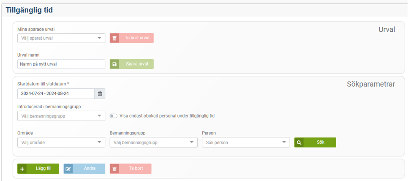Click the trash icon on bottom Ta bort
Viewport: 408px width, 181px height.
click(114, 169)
* * *
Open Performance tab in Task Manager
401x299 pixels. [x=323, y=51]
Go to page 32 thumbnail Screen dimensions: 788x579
...
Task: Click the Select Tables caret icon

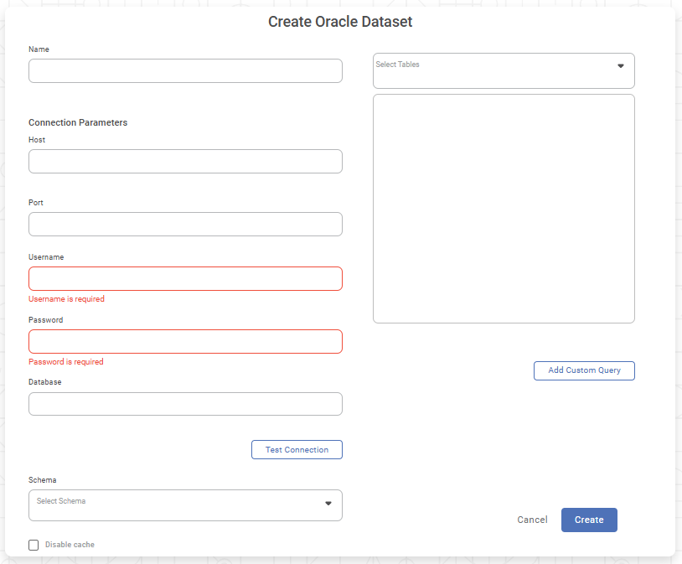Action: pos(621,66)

### [PROBLEM]
Return exactly, and only, the lines above starting at the line that contains "Open Performance tab in Task Manager" and ending at the line that contains "Go to page 32".

### [TASK SOLUTION]
Open Performance tab in Task Manager
401x299 pixels. [x=323, y=51]
Go to page 32 thumbnail Screen dimensions: 788x579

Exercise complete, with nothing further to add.